> What is needed
Skip every picture, and copy exactly the lines from the one containing "The height and" to the end of the data.

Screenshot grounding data
____________________

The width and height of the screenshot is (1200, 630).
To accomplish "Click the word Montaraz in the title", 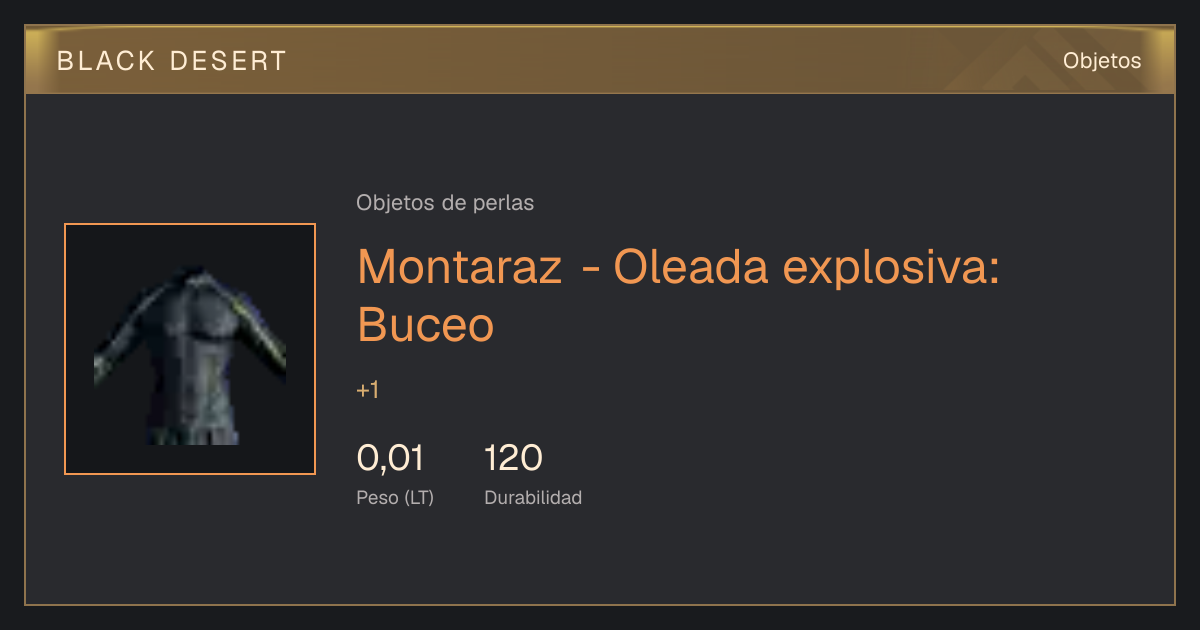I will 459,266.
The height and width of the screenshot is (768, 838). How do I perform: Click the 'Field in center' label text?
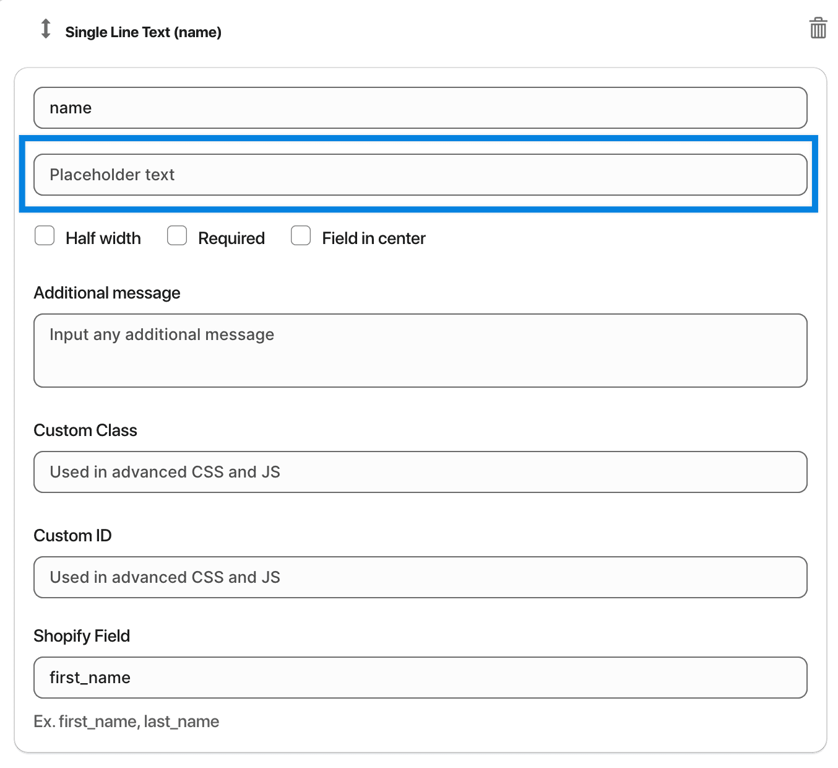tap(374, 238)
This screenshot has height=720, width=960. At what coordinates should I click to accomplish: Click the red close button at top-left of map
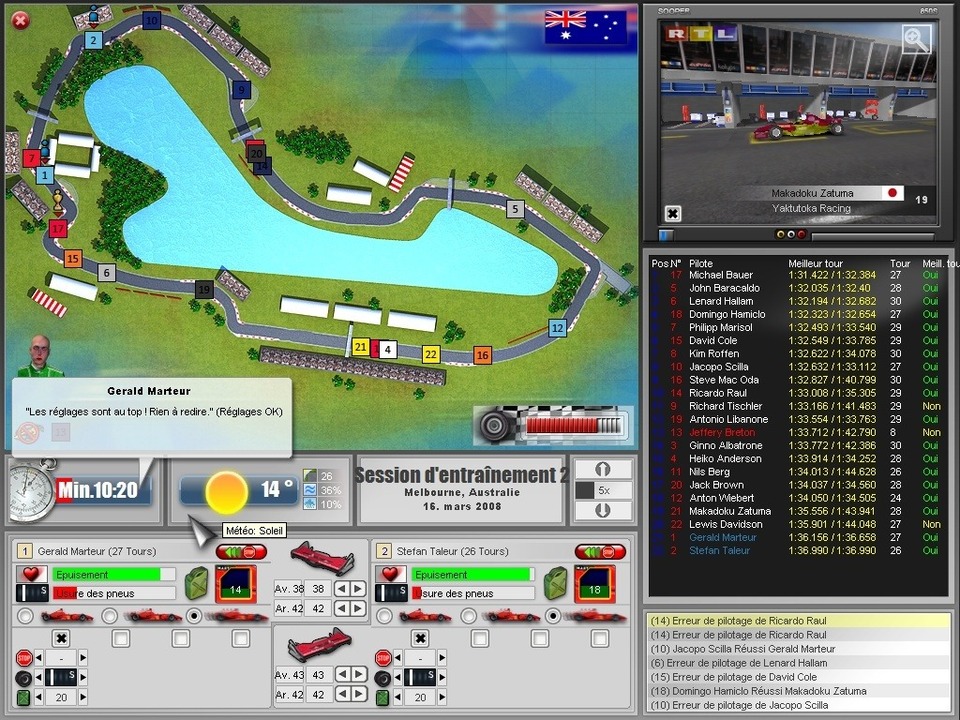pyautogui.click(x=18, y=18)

____________________

> Reply to the task
The height and width of the screenshot is (768, 838). How do I perform: Click the 'Field in center' label text?
tap(374, 238)
This screenshot has height=720, width=960. At what coordinates should I click to accomplish: Click the red close button at top-left of map
pyautogui.click(x=18, y=18)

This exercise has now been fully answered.